A type of social housing called "supportive housing" is particularly favoured by research. Supportive housing is affordable housing with on-site staff available to help tenants stabilize their lives, enhance living skills, and re-connect with community. These "supports" vary from general-purpose counsellors who visit during office hours to medical staff who prepare meals and care for client needs around the clock. Most fall somewhere in between.

Supportive housing is nothing new to Canada. The Vancouver Coastal Health Authority, for example, has operated supportive housing for decades, and currently maintains about 1,200 units in 37 buildings.

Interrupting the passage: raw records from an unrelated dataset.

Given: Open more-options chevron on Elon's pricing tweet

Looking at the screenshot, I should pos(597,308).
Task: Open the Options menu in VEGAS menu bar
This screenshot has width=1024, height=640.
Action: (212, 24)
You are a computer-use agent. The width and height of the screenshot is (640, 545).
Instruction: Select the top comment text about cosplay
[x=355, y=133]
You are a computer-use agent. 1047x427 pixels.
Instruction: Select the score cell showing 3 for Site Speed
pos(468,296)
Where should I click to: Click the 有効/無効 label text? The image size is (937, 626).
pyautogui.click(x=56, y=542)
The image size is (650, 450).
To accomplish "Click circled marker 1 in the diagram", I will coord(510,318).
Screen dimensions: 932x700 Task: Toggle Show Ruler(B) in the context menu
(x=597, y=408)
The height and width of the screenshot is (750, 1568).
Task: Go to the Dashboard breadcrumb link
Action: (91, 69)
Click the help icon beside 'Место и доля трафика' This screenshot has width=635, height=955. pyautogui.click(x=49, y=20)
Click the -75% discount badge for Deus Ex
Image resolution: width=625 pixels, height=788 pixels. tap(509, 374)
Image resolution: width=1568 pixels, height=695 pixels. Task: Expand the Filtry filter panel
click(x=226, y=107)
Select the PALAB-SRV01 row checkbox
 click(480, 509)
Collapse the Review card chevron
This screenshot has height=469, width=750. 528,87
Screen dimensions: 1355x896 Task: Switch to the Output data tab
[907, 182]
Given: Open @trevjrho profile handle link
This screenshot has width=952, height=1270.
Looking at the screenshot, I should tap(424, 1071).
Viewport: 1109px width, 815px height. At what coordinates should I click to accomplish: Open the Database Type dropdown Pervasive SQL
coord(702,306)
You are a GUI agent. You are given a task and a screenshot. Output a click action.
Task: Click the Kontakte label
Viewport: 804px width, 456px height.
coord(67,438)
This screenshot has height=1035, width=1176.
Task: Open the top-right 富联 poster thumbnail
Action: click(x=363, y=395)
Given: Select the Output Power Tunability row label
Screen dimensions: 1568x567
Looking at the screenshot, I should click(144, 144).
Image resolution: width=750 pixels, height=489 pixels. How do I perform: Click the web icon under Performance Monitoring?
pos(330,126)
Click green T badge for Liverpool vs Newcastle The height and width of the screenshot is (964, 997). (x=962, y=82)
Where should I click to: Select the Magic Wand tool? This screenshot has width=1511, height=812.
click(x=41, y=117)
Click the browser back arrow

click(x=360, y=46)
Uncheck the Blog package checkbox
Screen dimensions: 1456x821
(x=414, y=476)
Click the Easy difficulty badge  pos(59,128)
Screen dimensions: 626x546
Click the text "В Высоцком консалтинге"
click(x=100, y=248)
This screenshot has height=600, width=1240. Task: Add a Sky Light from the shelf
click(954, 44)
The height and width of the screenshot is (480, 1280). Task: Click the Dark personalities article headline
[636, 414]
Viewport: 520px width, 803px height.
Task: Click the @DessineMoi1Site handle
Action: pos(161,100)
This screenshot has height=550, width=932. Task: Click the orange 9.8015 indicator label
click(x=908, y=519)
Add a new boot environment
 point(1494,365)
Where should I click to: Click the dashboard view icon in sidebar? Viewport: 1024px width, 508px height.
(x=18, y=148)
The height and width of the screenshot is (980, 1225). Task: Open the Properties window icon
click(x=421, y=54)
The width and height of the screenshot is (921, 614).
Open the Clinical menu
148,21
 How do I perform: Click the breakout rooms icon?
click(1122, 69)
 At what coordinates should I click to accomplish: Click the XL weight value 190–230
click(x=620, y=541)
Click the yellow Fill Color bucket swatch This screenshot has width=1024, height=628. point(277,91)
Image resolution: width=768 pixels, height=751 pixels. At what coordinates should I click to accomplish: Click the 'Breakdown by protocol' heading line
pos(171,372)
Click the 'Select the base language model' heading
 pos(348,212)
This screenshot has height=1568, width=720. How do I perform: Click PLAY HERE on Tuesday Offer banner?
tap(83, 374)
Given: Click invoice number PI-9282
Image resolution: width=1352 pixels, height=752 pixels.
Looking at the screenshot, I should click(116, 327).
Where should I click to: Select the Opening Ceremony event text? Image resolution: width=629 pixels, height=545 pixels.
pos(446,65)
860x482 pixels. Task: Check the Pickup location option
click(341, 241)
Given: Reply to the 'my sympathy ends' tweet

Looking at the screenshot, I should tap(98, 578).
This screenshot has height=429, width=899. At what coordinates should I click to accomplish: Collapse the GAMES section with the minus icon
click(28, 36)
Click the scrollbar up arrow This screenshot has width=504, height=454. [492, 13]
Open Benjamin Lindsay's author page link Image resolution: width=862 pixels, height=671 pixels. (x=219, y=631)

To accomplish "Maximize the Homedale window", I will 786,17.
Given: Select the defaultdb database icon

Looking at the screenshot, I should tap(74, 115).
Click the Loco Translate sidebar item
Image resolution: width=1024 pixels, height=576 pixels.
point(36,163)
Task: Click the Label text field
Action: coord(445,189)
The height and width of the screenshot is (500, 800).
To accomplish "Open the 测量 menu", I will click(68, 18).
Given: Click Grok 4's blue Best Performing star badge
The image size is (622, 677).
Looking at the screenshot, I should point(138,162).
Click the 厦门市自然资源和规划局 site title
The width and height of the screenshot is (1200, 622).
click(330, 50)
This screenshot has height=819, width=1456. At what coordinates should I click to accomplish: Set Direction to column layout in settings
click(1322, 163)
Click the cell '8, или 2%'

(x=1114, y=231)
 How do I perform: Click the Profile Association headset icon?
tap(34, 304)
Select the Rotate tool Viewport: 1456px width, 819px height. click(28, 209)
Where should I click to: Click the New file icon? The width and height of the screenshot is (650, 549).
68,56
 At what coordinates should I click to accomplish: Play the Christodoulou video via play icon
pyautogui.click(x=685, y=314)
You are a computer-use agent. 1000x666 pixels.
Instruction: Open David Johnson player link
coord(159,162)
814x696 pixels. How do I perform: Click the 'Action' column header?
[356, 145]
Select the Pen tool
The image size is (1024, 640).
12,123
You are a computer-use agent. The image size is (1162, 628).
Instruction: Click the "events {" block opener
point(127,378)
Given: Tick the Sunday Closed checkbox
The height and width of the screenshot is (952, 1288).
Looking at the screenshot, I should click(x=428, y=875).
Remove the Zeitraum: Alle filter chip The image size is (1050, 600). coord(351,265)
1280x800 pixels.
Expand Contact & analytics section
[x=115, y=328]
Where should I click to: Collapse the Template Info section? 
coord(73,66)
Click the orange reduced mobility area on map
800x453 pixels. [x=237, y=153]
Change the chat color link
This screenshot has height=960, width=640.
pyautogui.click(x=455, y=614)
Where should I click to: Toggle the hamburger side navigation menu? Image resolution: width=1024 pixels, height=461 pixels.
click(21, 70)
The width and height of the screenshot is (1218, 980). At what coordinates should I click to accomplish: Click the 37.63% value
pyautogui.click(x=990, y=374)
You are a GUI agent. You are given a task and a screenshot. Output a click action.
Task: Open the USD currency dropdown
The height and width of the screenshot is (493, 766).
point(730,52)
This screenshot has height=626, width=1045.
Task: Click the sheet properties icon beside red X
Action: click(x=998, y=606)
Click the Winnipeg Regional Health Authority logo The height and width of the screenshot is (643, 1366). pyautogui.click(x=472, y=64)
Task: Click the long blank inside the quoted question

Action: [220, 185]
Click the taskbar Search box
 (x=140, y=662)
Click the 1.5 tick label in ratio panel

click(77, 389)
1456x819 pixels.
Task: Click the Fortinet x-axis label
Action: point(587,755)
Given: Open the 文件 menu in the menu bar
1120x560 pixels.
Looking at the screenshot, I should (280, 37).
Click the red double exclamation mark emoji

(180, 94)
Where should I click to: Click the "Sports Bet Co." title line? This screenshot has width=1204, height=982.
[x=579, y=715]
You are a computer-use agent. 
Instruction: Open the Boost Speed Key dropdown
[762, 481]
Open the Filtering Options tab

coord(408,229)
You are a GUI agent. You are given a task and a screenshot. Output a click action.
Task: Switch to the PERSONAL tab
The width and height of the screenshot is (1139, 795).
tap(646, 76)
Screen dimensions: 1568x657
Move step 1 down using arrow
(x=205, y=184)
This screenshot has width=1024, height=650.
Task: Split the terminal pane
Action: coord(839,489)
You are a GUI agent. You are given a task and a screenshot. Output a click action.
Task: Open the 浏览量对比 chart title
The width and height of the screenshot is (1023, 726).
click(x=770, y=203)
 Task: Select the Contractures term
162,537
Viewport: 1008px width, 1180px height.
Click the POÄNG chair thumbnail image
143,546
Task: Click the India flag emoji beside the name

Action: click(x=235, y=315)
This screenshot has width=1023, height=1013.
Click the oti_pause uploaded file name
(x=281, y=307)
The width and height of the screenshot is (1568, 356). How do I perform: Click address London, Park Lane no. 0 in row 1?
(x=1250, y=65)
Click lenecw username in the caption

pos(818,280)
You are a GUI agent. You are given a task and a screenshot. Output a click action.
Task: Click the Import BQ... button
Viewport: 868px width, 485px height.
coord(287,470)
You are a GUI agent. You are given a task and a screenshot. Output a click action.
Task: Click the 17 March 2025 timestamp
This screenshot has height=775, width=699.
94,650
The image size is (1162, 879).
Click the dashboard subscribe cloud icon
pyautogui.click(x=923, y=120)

Its own studies show that tenants living in supportive housing achieve abstinence sooner, stay clean longer, and return to mainstream populations in higher numbers than do tenants housed in unsupervised rooming houses or SROs.

Likewise, U.S. authorities have largely abandoned as ineffective the law-and-order approaches such as the Civil City plan being launched by Vancouver Mayor Sam Sullivan. Even U.S. President George W. Bush's hand-picked Homeless Czar now advocates providing housing before requiring abstinence, an approach the Americans call "Housing First."

No room at the inn

Vancouver's homeless approach was recently awarded the Premier's Award for Service Excellence. But the creator of the outreach component, Judy Graves, warned that the housing-in-a-day program will soon fail unless additional affordable housing is identified.

"Even the residential hotels in the downtown Eastside, which were the very last place that anybody would want to live, are now basically at zero vacancy rate," Graves said. "Anybody who's in the street now is going to have a hard time."

The shortage is more severe beyond Vancouver.

"The housing situation has reached a critical point," said Greenberg, of the CMHC. "Even in 100 Mile House, there is no vacancy."

"There is practically no housing that is affordable at shelter allowance rates. The vacancy rates are so low in most communities, that it is extremely difficult to find units even at higher rents."

Minister Coleman has expanded BC Housing's response to homelessness more strategically than any minister in memory. He's put 2,000 families at-risk of homelessness on rent assistance, and aims to help thousands more before they lose their homes. He's converted hundreds of seasonal shelter beds to year-round units. He's funded homeless outreach projects across the province. And he's reached the same conclusion as Graves and Greenberg.

"As we came through that cycle," Coleman said, "it became very clear that we were going to have success with the outreach programs -- and that we need more supportive housing."